=== TASK DESCRIPTION ===
Only the number is requested. Tally the lines of the data that hold the string "agent".

=== Begin Enclosure ===

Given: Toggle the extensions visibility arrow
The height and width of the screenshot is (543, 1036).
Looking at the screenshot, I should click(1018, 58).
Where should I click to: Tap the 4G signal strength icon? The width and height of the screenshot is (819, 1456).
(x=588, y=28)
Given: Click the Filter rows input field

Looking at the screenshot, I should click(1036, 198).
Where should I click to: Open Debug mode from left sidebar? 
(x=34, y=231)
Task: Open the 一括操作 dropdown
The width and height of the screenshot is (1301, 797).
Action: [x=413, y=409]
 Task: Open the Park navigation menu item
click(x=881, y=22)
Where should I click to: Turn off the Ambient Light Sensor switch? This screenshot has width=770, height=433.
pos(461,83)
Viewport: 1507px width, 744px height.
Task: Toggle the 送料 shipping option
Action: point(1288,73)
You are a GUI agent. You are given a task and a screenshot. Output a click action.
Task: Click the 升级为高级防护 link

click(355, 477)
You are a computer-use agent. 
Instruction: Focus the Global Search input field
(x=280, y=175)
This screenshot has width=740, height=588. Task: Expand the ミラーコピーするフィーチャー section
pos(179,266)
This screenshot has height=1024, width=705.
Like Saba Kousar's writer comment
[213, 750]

=== End Enclosure ===

=== TASK ANSWER ===
2